**What you will do**. Go through the records line by line. Report how many lines contain "computer", with nothing else.

**Material provided**.
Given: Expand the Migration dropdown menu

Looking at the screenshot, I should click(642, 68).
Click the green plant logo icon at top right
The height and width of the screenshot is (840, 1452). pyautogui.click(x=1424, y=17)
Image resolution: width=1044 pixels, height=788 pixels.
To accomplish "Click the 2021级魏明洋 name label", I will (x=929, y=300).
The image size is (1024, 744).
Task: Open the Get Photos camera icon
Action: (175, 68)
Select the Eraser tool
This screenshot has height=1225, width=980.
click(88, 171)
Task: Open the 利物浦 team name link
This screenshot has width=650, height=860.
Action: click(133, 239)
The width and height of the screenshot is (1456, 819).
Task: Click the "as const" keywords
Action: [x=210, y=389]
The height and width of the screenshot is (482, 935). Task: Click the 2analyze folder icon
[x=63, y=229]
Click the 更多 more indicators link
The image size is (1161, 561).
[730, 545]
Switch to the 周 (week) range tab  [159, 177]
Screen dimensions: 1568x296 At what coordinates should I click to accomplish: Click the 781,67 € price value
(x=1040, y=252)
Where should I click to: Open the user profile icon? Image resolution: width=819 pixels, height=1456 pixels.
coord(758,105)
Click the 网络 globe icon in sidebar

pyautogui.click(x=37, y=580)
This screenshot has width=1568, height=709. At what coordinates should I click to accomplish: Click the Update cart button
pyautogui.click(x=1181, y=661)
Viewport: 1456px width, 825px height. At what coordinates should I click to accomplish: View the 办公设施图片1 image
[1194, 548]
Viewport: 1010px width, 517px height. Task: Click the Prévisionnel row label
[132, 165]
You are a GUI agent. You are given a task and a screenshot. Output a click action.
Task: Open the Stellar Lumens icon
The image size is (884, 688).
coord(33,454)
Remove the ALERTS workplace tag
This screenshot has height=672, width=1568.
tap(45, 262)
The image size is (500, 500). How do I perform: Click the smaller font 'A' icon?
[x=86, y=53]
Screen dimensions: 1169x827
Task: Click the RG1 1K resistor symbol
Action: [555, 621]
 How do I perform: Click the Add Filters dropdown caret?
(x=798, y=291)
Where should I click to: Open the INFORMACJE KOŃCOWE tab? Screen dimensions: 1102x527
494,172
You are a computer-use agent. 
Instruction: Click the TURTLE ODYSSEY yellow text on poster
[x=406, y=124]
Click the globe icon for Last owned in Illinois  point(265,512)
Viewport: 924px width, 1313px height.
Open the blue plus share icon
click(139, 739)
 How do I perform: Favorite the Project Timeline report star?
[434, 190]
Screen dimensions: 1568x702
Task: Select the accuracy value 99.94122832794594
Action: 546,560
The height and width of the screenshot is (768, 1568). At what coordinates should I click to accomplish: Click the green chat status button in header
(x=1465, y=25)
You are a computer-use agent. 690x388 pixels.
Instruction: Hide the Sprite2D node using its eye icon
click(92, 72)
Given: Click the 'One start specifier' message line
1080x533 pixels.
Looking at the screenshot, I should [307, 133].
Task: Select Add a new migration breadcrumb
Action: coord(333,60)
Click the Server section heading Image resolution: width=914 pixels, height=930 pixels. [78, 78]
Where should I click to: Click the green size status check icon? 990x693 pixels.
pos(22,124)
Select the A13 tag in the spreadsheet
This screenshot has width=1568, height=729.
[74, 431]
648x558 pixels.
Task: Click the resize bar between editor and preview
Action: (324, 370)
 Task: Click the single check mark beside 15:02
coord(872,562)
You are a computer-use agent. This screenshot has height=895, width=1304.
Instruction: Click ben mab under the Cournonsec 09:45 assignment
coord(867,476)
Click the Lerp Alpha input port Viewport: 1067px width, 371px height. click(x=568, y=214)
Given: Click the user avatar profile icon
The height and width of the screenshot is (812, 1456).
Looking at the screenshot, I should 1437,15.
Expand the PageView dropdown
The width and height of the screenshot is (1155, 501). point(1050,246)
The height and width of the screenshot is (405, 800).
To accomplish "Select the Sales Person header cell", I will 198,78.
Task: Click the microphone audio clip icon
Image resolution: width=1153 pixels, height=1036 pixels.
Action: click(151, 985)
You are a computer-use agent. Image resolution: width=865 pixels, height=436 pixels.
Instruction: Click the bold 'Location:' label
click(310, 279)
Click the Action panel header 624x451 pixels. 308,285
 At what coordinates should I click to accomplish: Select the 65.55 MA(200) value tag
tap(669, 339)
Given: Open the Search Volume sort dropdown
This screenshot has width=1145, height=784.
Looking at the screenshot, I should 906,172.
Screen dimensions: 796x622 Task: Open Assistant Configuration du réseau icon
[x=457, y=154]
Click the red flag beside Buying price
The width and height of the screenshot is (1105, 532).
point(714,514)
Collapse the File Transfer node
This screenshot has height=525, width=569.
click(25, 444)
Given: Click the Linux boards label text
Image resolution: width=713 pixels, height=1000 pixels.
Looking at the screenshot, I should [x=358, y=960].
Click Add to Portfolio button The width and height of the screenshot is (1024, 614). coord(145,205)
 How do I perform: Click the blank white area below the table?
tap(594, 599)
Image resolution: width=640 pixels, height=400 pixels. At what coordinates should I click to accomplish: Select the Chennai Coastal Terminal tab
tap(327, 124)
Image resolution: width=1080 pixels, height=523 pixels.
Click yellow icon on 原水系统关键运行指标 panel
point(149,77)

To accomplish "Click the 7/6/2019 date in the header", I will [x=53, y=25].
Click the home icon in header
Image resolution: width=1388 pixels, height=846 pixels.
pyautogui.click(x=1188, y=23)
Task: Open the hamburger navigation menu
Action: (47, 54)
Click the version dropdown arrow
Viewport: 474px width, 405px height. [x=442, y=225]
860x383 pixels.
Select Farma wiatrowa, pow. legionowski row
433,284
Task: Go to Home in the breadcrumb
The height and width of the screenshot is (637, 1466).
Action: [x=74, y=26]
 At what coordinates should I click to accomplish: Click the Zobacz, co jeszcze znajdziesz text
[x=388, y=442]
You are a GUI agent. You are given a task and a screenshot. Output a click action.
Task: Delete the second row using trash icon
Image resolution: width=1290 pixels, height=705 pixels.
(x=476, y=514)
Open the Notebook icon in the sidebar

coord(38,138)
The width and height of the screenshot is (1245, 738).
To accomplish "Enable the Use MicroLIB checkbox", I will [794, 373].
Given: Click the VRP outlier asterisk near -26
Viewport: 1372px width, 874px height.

**Answer space**. 4